Peter Rhodes on Theresa's tears, the no-fly movement and the privilege of chatting with the warriors of D-Day
Read today's column from Peter Rhodes.
I FORECAST that Theresa May's term would end in tears. I suggested her likely successor, Boris Johnson, is trouble. After her weepy farewell and as the battle to succeed her heats up and the EU election results sink in, there are only two things to add.
FIRSTLY, if you believe the line that May was the worst prime minister ever, wait until you see the next one. Secondly, about that sobbing in Downing Street. Mrs May wrote her own resignation speech. She must have known that the closing line about loving her country would reduce her to tears, so why write it, and why read it out? Real tears deserve all our sympathy. Self-induced tears don't.
WHEN it comes to saying goodbye, I much preferred Tony Blair's last words to the Commons in 2007: "I wish everyone, friend or foe, well and that is that, the end." It had an air of Bilbo Baggins about it. I half-expected Blair to slip the Ring on his finger and vanish. And although it was the end only of Blair's political life as an MP, his words reminded me of Shakespeare's lines on the death of Macbeth: "Nothing in his life became him like the leaving it."
HISTORY'S verdict on Theresa May? Columnist Rod Liddle quipped: "In negotiating with Brussels she was hopeless - the kind of person who comes out of DFS with a full-price sofa."
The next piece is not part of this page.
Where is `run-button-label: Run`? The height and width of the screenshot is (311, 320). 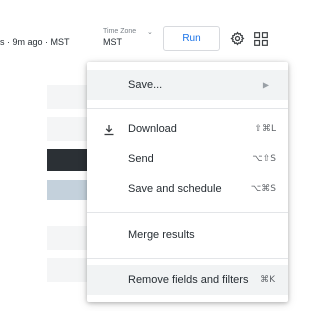 run-button-label: Run is located at coordinates (192, 38).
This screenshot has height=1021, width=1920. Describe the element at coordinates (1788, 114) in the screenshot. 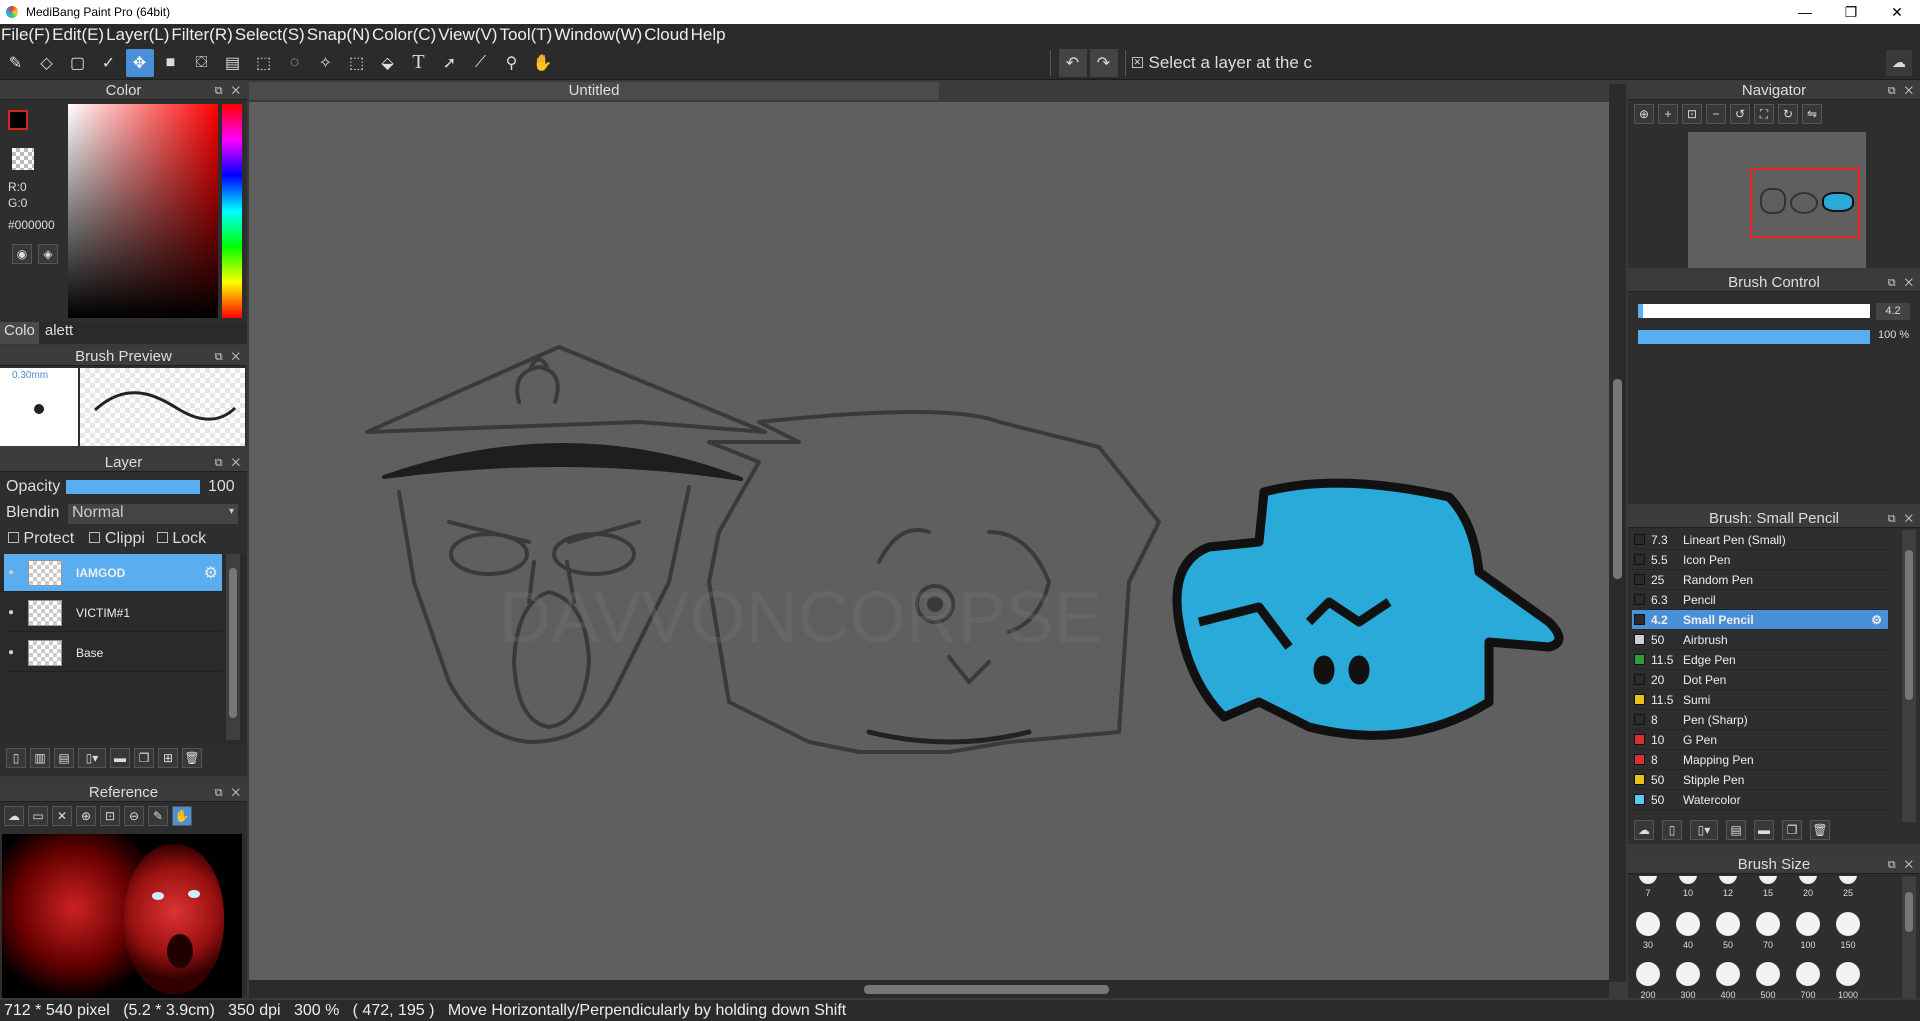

AS next week's 75th anniversary of D-Day approaches, I take pride in my little book, For a Shilling a Day. First published in 2002, it's a compilation of interviews with about 200 old warriors, most of whom have since died. The chapter on D-Day from the first glider landings to nightfall on June 6, 1944, is told by squaddies and sailors who were there. Thanks to their powers of recall, it builds into one of the most vivid narratives of the Longest Day you'll find anywhere. For a Shilling a Day is no longer available new but, as bookshops and libraries turn over their stock, you can occasionally pick up good used copies for less than a fiver.
I FOUND a copy for £3 on eBay a few days ago. I was not surprised that it fell open at the much-read section on D-Day and the incomparable memories of Sgt Horace Hill from Cradley. As the commander of a converted Churchill tank, he was pitched against the beach defences of Hitler's "impregnable" Atlantic Wall. It took the Nazis four years to build them. Horace and his pals smashed through them in just half an hour. What a day. What memories. And what a privilege to have talked with so many old soldiers to get it all down, before it was too late.
HATS off to the no-fly movement, a small but growing body of people who have chosen never to fly. I used to know lots of people like that. They were called grandparents.